Some displaced residents of southern Lebanon returned Monday to their towns for a key Muslim holiday to pray and mourn loved ones killed in months of cross-border violence between Israel and Hezbollah.
“Today is Eid al-Adha, but it’s completely different this year,” said teacher Rabab Yazbek, 44, at a cemetery in the coastal town of Naqura, from which many residents have fled.
Every family has lost someone, “whether a relative, friend or neighbour,” Yazbek said, adding that two people she had taught had been killed.
Israel and Hezbollah, a powerful Lebanese movement allied with Hamas, have traded near-daily cross-border fire since the Palestinian militant group’s October 7 attack on Israel which triggered war in the Gaza Strip.
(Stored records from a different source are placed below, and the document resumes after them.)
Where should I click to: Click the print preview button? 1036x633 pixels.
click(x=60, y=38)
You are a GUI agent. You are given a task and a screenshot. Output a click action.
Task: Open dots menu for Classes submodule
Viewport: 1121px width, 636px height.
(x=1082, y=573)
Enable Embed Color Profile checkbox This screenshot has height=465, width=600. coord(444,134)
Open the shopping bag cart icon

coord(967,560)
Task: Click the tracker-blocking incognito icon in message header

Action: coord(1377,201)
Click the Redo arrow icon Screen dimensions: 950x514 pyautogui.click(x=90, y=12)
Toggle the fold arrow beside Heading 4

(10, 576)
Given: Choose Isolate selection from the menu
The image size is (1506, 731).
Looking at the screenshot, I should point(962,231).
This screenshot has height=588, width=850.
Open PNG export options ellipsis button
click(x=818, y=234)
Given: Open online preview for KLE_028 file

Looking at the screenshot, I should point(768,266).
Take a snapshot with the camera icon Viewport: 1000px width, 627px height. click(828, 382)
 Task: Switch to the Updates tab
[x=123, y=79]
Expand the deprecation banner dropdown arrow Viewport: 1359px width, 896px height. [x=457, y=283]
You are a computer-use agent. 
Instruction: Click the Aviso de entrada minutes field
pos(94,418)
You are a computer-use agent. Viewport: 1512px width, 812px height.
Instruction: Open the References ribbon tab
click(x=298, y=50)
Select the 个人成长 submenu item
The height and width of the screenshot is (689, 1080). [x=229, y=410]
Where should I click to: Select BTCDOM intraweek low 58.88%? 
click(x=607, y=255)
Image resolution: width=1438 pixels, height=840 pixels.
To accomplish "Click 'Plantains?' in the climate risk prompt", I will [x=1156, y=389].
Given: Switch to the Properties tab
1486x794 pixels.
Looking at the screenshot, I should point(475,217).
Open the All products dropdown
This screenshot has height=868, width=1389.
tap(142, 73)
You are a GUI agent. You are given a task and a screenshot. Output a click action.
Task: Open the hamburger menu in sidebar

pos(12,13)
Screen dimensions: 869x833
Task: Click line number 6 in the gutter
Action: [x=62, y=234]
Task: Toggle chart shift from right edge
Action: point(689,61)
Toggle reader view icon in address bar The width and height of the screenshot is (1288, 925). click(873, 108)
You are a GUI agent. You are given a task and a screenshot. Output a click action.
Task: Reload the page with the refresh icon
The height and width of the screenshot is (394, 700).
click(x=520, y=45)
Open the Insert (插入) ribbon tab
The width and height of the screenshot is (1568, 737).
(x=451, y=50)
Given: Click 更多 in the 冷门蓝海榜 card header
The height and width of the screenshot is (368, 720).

The violence has killed at least 473 people in Lebanon, most of them fighters but also including 92 civilians, according to an AFP tally.
Israeli authorities say at least 15 soldiers and 11 civilians have been killed in the country’s north.
At the cemetery, women in black chadors consoled each other at the shiny new graves adorned with flowers and large pictures of the dead, including Hezbollah fighters.
The Naqura municipality said it had coordinated with the Lebanese army so that residents could safely visit the cemetery and mosque for two hours for Eid al-Adha, which for many Shiite Muslims in Lebanon began on Monday.
Residents reportedly returned to a number of south Lebanon border villages on Monday morning as part of similar initiatives.
‘Thousand thanks’
Yellow Hezbollah flags and green ones belonging to the group’s ally the Amal movement flew at the recently established cemetery near the sea, located just a stone’s throw from the United Nations peacekeepers’ headquarters.
Lebanese soldiers accompanied the residents as they entered the town.
The army coordinates with the UN peacekeepers, who in turn communicate with the Israeli side as part of efforts to maintain calm.
In Naqura, a damaged sign reading “thank you for your visit” lay along the highway.
Amid the concrete rubble and twisted metal of one b
uilding, the shattered glass of a family photo lay scattered on the ground.
Nearby, potted plants hung from the veranda rails of another devastated structure, with a pink child’s toy car among the debris.
Rawand Yazbek, 50, was inspecting her clothing shop, whose glass store front had been destroyed, though the rest remained largely intact.
“A thousand thanks to God,” she said, grateful that not all was lost.
“As you can see… our stores are full of goods,” she said, pointing to shelves and racks of colourful clothes.
‘Cowardly’
Hezbollah stepped up attacks against northern Israel last week after an Israeli strike killed a senior commander from the movement.
The Iran-backed group has not claimed any attacks since Saturday afternoon.
Lebanese official media reported Israeli bombardment in the country’s south over the weekend, as well as a deadly strike on Monday. Hezbollah said later that one of its fighters had been killed.
Like other residents who support the Hezbollah and Amal movements, Naqura municipality head Abbas Awada called attacks on the town “cowardly”.
Last week, a strike there blamed on Israel killed an employee of the area’s public water company.
More than 95,000 people in Lebanon have been displaced by the hostilities, according to the UN’s International Organization for Migration.
Tens of thousands have also been displaced on the Israeli side of the frontier.
Hezbollah lawmaker Hassan Ezzedine, among a large crowd that attended prayers at the Naqura mosque, said the turnout was a message that “this land is ours, we will not leave it.”
“We support this resistance (Hezbollah) because it’s what protects us, it’s what defends us,” he said.